Rebecca Carlyon and Dr. Joel Griffitts, Department of Molecular and Microbiology
Symbiosis is the process by which two different species interact in nature. Relationships can be either mutualistic, where both species benefit from the situation, or parasitic, where only one organism benefits. Shinorhizobium meliloti is a nitrogen-fixing soil bacterium which is involved in a mutualistic symbiotic relationship with alfalfa and other compatible host plants. The plant allows the bacterium to colonize the plant in forming a root nodule. This symbiosis provides the bacteria with carbon resources, and the plant with enough fixed nitrogen to flourish in the soil.
How does this infection process occur? There exists a process in which a bacterium receives a signal from the environment which starts a series of events which initiates infection. This process is vital for understanding both disease-causing and beneficial bacteria, and could prove to be vital for the agricultural process.

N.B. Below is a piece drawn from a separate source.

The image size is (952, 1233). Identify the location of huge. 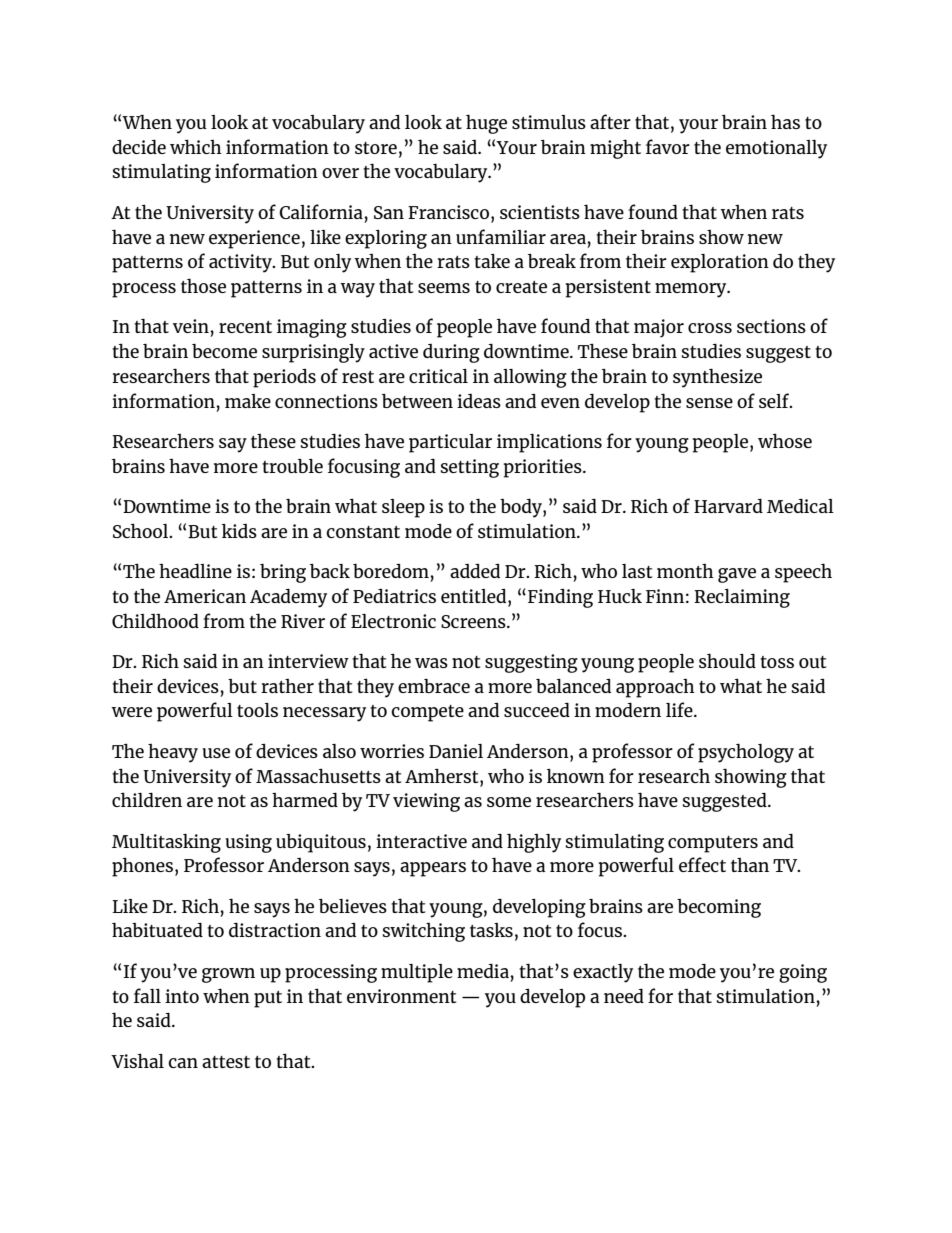
(486, 124).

In the genome of S. meliloti, there is a three gene operon consisting of feuN, feuP, and feuQ. These genes are all co-transcribed, and conserved in other host-associated alpha-proteobacteria. In our lab, we have previously discovered the roles of FeuP and FeuQ, which comprise a two-component system (see Figure 1). FeuQ is a sensor kinase which is responsible for sensing the environment for signals, and then forwarding it to FeuP, a response regulator which acts as a transcription factor. They positively regulate the expression of ndvA, which is known to make a cyclic glucan exporter. Cyclic glucans are polysaccharides that are important for various host-bacterium interactions. Without the FeuP/Q two-component system, infection can not occur.

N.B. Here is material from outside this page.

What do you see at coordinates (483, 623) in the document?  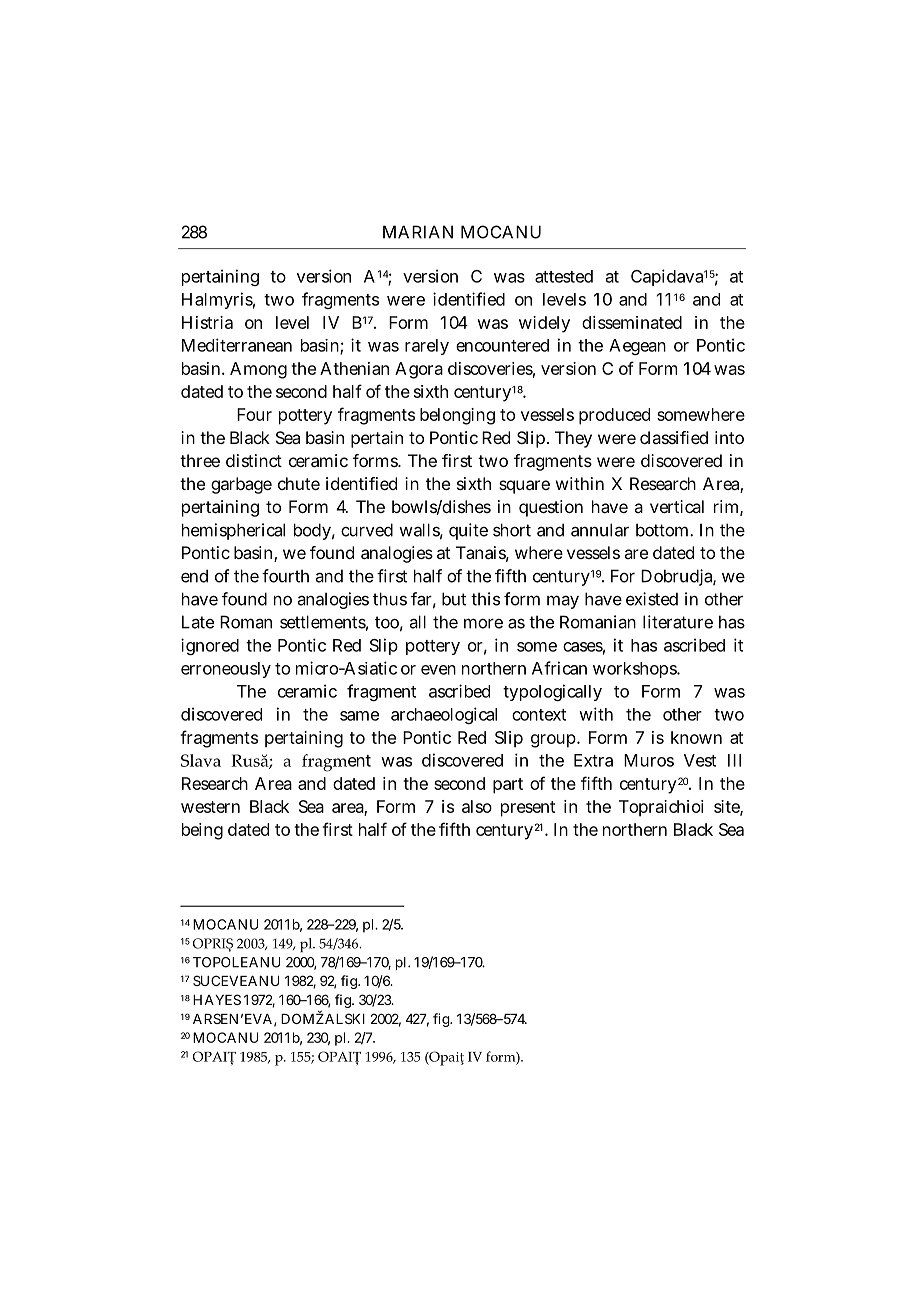 I see `more` at bounding box center [483, 623].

The novel protein, FeuN, is located on the same operon as FeuP and FeuQ. FeuN negatively modulates signaling through the FeuP/Q two-component system. With over-expression of feuN, ndvA expression decreases. Interestingly, deletion of feuN is lethal. This lethality is suppressed in a feuQ deletion mutant, underscoring the functional interaction between these genes.
The purpose of my project was to describe the molecular interaction between FeuP/Q/N and to understand what FeuN does to the two-component system to negatively regulate it. For convenience, the FeuP/FeuQ pathway was moved to E. coli. Through a number of tests, it was found that the E. coli pathway works similar to the native pathway. Using the E. coli system, I designed a strategy where I was able to find variants of FeuP/Q that don’t respond to the inhibitory effects of FeuN.
In this screen I first mutagenized the feuP/Q genes and digested them into a plasmid with antibiotic selection. This plasmid was then transformed into an E. coli strain that has two other plasmids. The first was feuN, and the second was a reporter plasmid with ndvA promoter fused to a lacZ gene. This second plasmid allowed us to test the level of feuN inhibition on the pathway. Once all three plasmids were in the E. coli strain, I measured the levels of ndvA expression. I was looking for a mutation that reads the same ndvA expression in E. coli as when feuN is not present.
The screen first consisted of plating the three plasmid system in E. coli onto LB-Tc, Km, Ap, Arabinose, X-gal plates. This allowed me to look for the blue phenotype that is expected of a variant that doesn’t respond to the inhibitory effects of FeuN. Unfortunately, this phenotype was also consistent with a loss of function FeuQ phenotype. Subsequently, I had to perform a quantitative analysis by doing a B-galactosidase assay. Once I had confirmed the strains for the correct phenotype, I then sequenced the strain using four different sequencing reactions since the feuP/Q genes are quite long.
Of the thousands of colonies that I screened through, only 20 were strains that didn’t respond to FeuN inhibition. These strains were very informative in that even though we allowed for both FeuP and FeuQ mutants, only FeuQ mutants turned out to have the loss of FeuN inhibition phenotype. This suggests that FeuN interacts with FeuQ to inhibit the pathway. We also learned FeuN must interact with FeuQ on its transmembrane domain which also suggests the localization of FeuN. Further analysis will allow us to understand how FeuN negatively regulates the two-component system, but this analysis provides a valuable start.